Bug 463544

Summary: [LTC 6.0 FEAT] 201085:cio_ignore entry in generic.prm for LPARs
Product: Red Hat Enterprise Linux 6 Reporter: IBM Bug Proxy <bugproxy>
Component: anacondaAssignee: David Cantrell <dcantrell>
Status: CLOSED CURRENTRELEASE QA Contact: Release Test Team <release-test-team-automation>
Severity: high Docs Contact:
Priority: high    
Version: 6.0CC: bhinson, borgan, ejratl, gmuelas, hannsj_uhl, jjarvis, jstodola, maier, pknirsch, snagar
Target Milestone: betaKeywords: FutureFeature, Reopened
Target Release: 6.0   
Hardware: s390x   
OS: All   
Whiteboard:
Fixed In Version: anaconda-13.21.0-1 Doc Type: Enhancement
Doc Text:
Story Points: ---
Clone Of:
: 533490 533492 533494 533495 (view as bug list) Environment:
Last Closed: 2010-07-02 20:39:47 UTC Type: ---
Regression: --- Mount Type: ---
Documentation: --- CRM:
Verified Versions: Category: ---
oVirt Team: --- RHEL 7.3 requirements from Atomic Host:
Cloudforms Team: --- Target Upstream Version:
Embargoed:
Bug Depends On:    
Bug Blocks: 356741, 475675, 533490, 533492, 533494, 533495, 554559, 561339, 626825    

Description IBM Bug Proxy 2008-09-23 21:01:09 UTC
=Comment: #0=================================================
Emily J. Ratliff <emilyr.com> - 2008-09-16 18:02 EDT
1. Feature Overview:
Feature Id:	[201085]
a. Name of Feature:	cio_ignore entry in generic.prm for LPARs
b. Feature Description
Provide a generic.prm template with an cio_ignore entry for installation from LPAR.  In addition
have install process have the cio_ignore setting become persistent.  For details see:
BZ/RIT34008/RIT118985.

Additional Comments:	This feature is for validation, it is expected to get included into RHEL5.3 
LTC 37754 - RHBZ253075: 201085: cio_ignore entry in generic.prm for LPARs

2. Feature Details:
Sponsor:	zSeries
Architectures:
s390x

Arch Specificity: Purely Arch Specific Code
Affects Installer: Yes
Delivery Mechanism: Request Red Hat development assistance
Category:	zSeries
Request Type:	Installer - Enhancement from Distributor
d. Upstream Acceptance:	No Code Required
Sponsor Priority	1
f. Severity: High
IBM Confidential:	no
Code Contribution:	no
g. Component Version Target:	

3. Business Case
Allow customers to Install Linux on an LPAR configured to have potential access to a huge number of
devices.

4. Primary contact at Red Hat: 
John Jarvis
jjarvis

5. Primary contacts at Partner:
Project Management Contact:
Hans-Georg Markgraf, mgrf.com, Boeblingen 49-7031-16-3978

Technical contact(s):
Gonzalo Muelas Serrano, gmuelas.com

IBM Manager:
Thomas Schwarz, t.schwarz.com

Comment 1 Chris Lumens 2008-09-23 22:58:32 UTC
This feature has already been implemented for 5.3 and was forward ported to Fedora ensuring it will be in RHEL6.

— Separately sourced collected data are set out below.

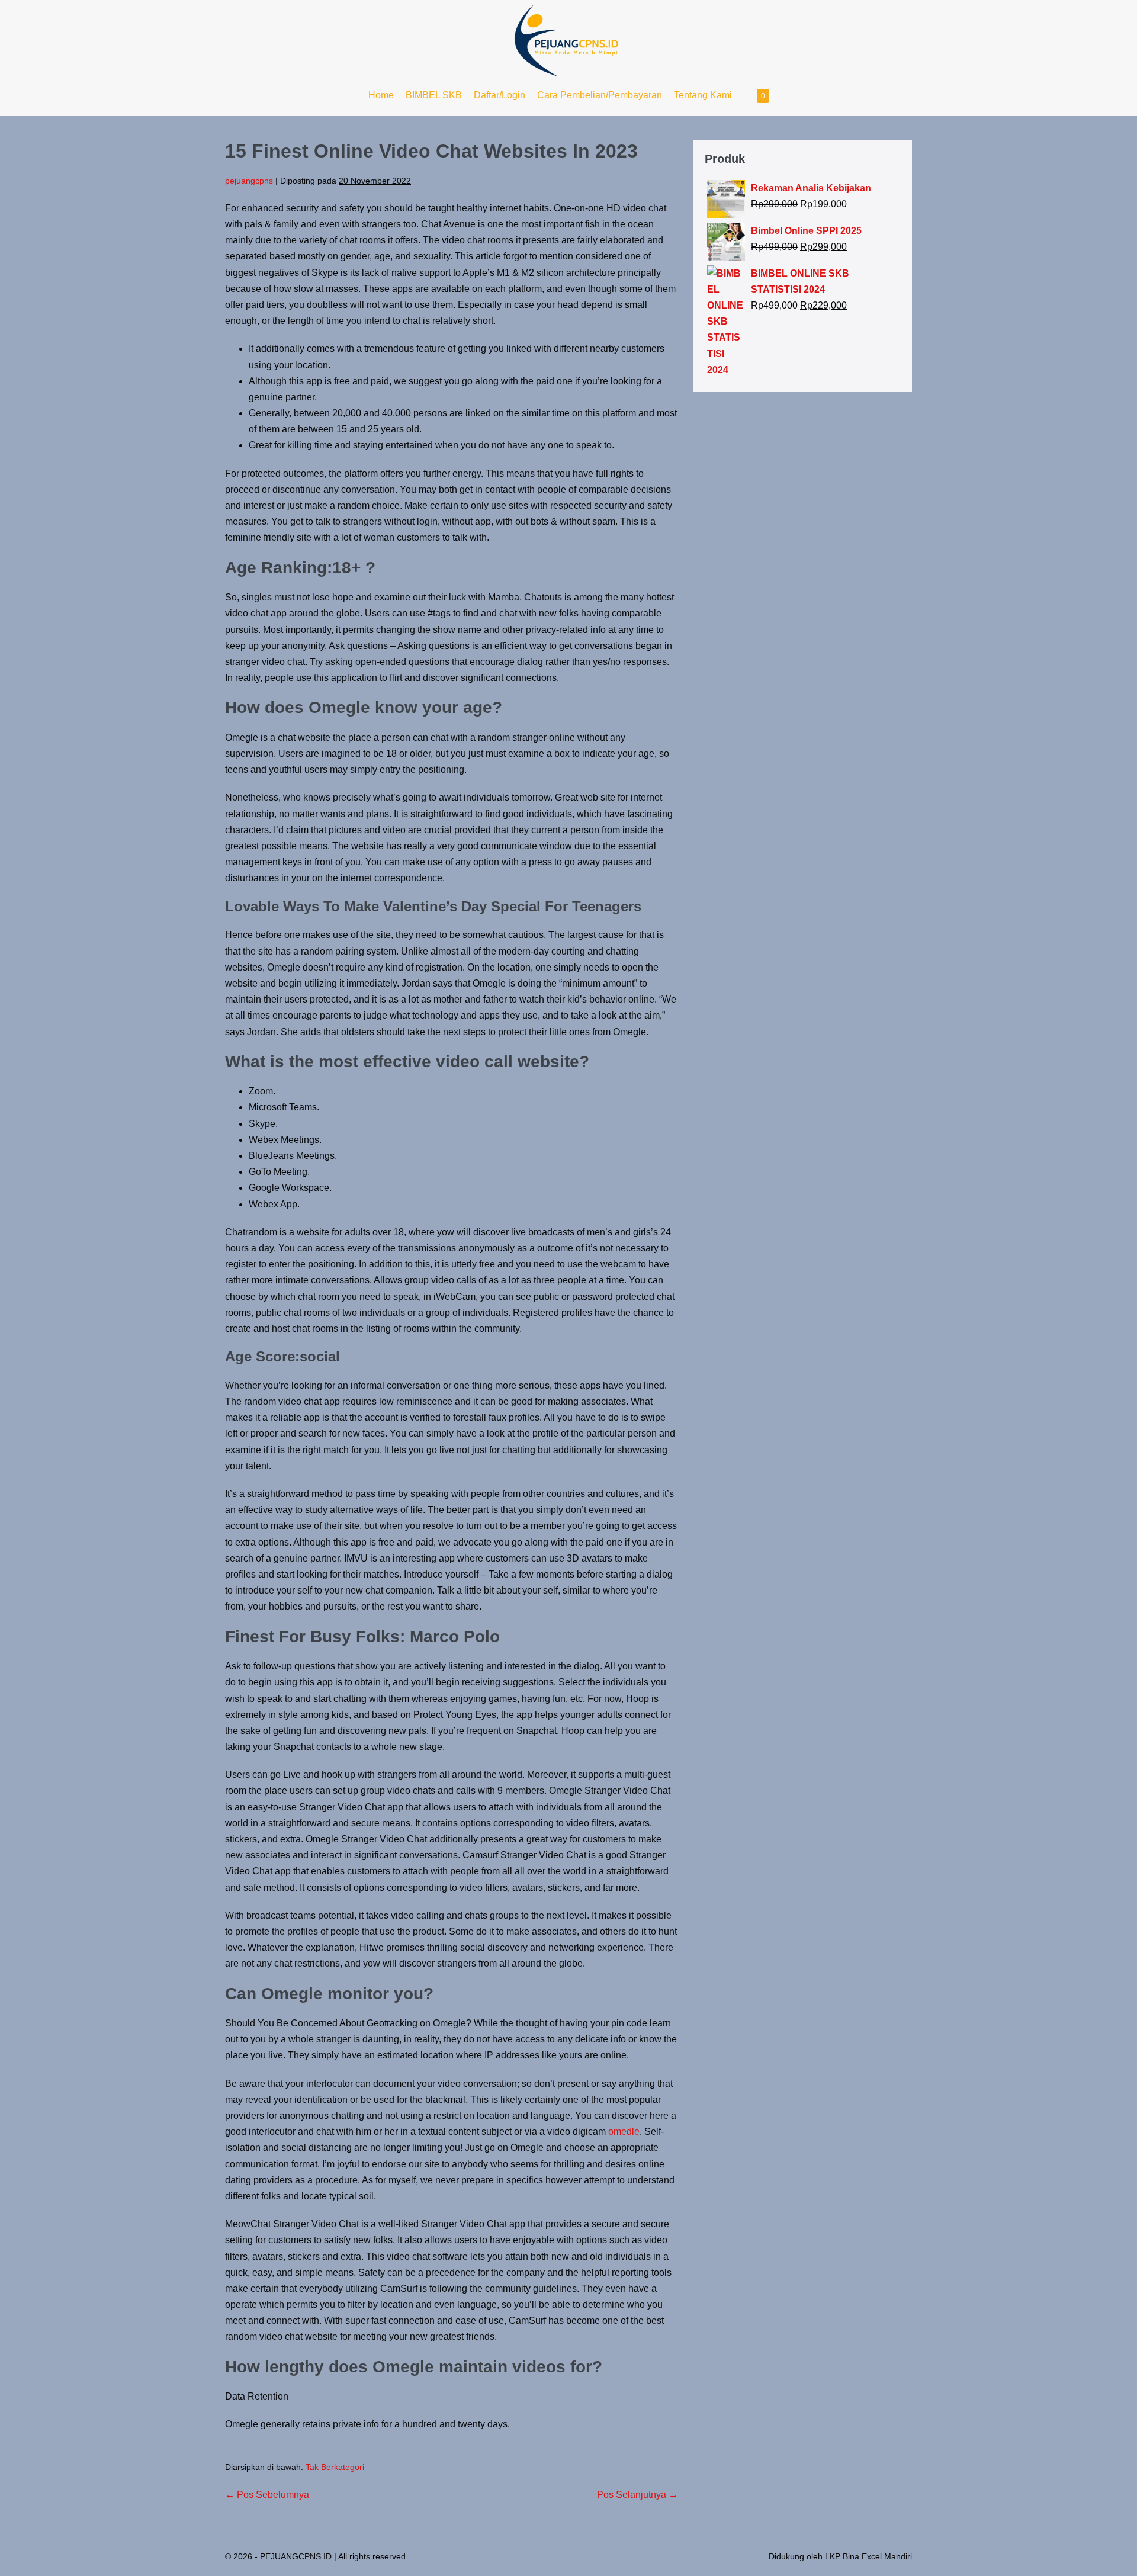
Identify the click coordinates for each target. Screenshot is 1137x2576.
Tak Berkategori (335, 2467)
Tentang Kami (703, 95)
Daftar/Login (499, 95)
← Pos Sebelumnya (267, 2495)
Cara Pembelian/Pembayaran (599, 95)
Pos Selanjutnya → (637, 2495)
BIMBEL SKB (434, 95)
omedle (624, 2132)
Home (381, 95)
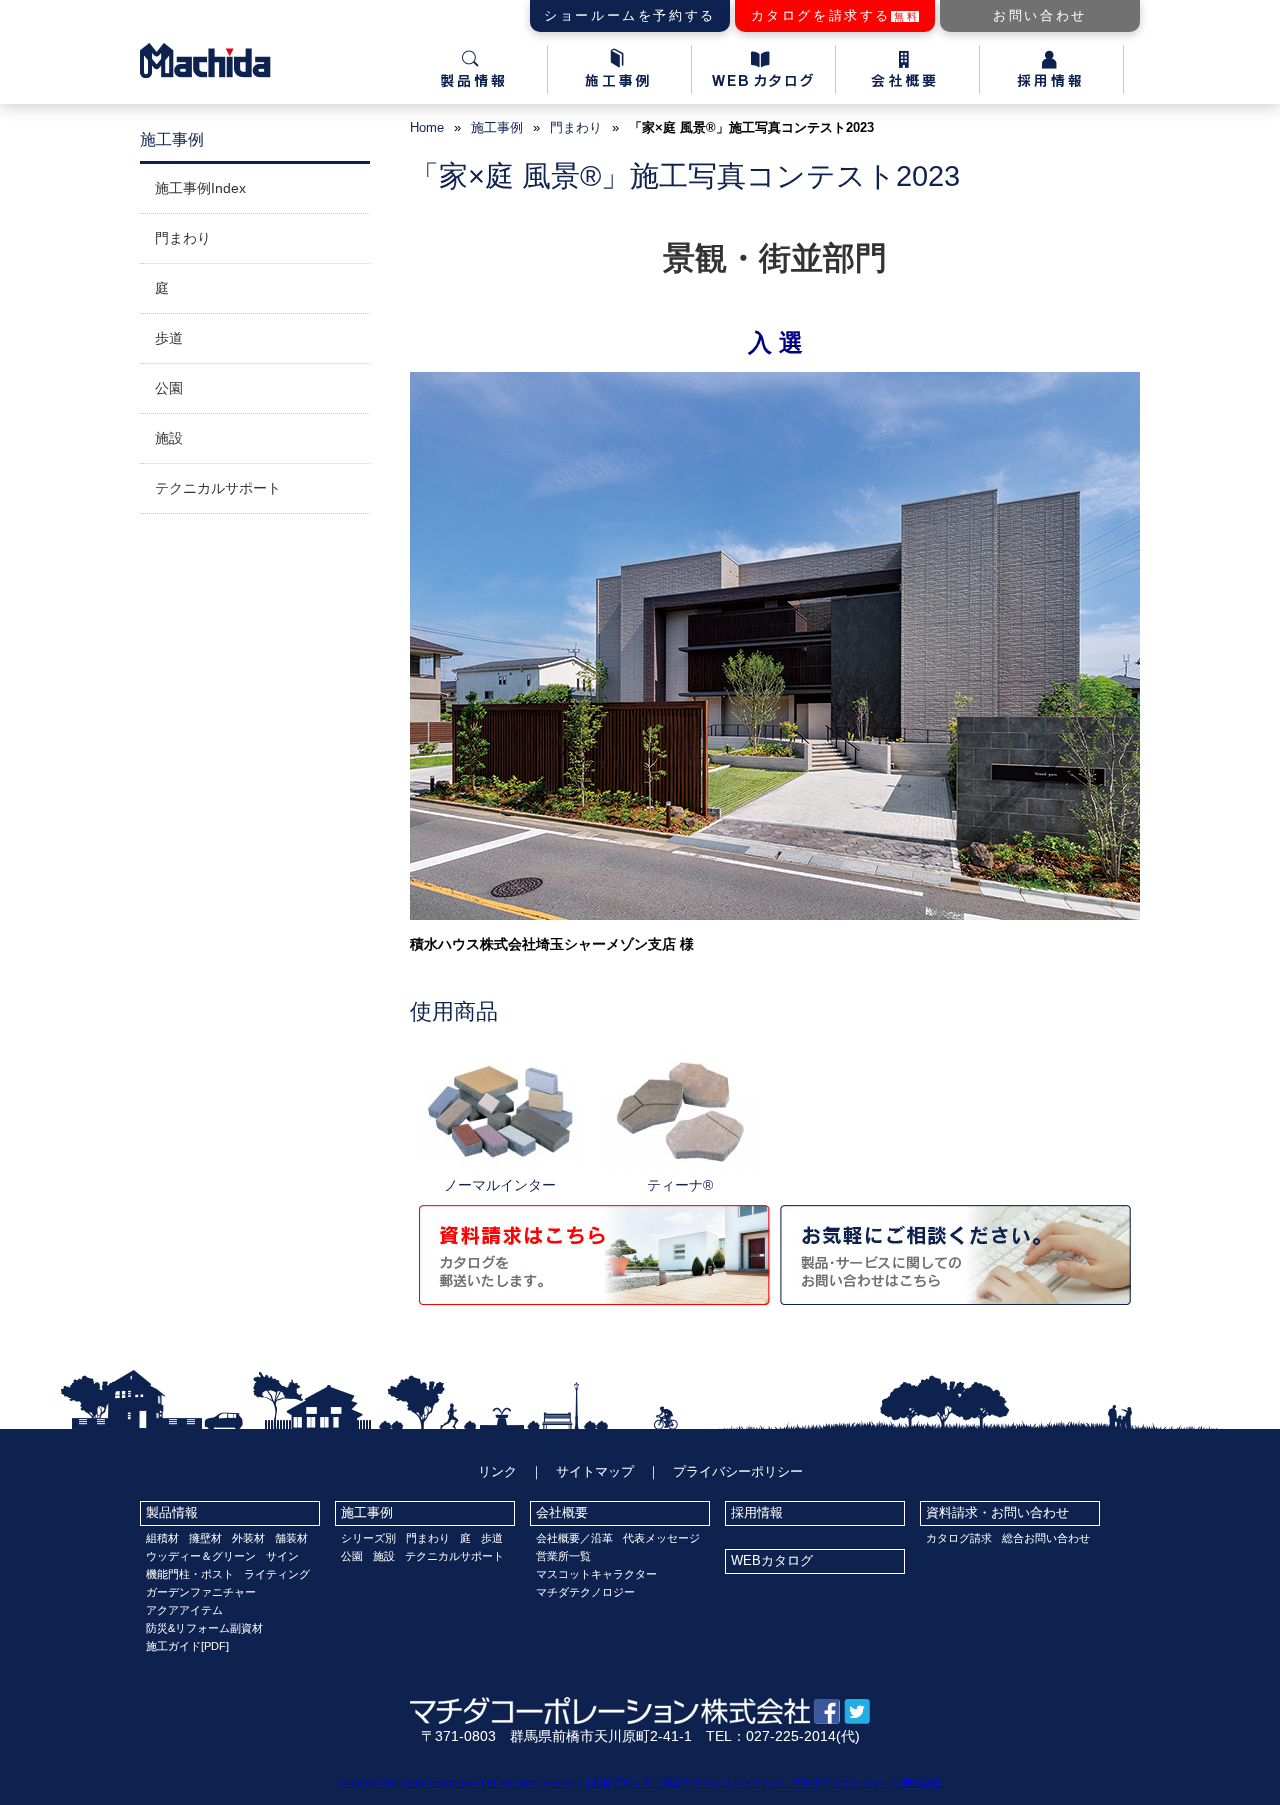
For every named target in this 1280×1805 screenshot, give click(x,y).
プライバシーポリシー (738, 1471)
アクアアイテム (184, 1610)
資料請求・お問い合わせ (997, 1512)
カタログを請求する (835, 15)
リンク (497, 1471)
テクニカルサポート (218, 488)
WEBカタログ (772, 1560)
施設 (169, 438)
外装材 (248, 1538)
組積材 (162, 1538)
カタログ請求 (959, 1538)
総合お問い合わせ (1046, 1538)
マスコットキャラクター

*** This bug has been marked as a duplicate of bug 253075 ***

Comment 4 David Cantrell 2009-10-06 20:56:32 UTC
The generic.prm file in anaconda-12.32-1 will have cio_ignore=all,!0.0.0009 added.

Comment 5 John Jarvis 2009-10-06 21:18:55 UTC
IBM is signed up to test and provide feedback.

Comment 6 David Cantrell 2009-10-07 23:13:07 UTC
*** Bug 499173 has been marked as a duplicate of this bug. ***

Comment 7 Steffen Maier 2009-10-14 12:41:53 UTC
Addition to comment 1: As Brad already mentioned in the dup bug https://bugzilla.redhat.com/show_bug.cgi?id=499173#c1, this was not implemented for RHEL 5.3. In fact, it was backed out late [https://bugzilla.redhat.com/show_bug.cgi?id=253075#c68]. It was also not forward ported from RHEL 5.3 but more or less freshly implemented for Fedora.

The commit 
http://git.fedorahosted.org/git/anaconda.git?p=anaconda.git;a=commitdiff;h=e75a5ed90eadd294f4db9e8c80e73ee2f021c6fc;hp=0ba6cb516da384e30efdd0dbd70a6c12336fd4f5
mentioned by David in comment 4 only completes what is necessary for a working installation with that cio_ignore default parameter in generic.prm.

What is still missing are:
- Making the information about dynamically freed devices during installation persistent in the installed system, so the users will also benefit from faster boot with every system boot after installation.
- Depending on how this is solved, all system config / management tools influencing s390 devices on the ccw bus would have to be adapted.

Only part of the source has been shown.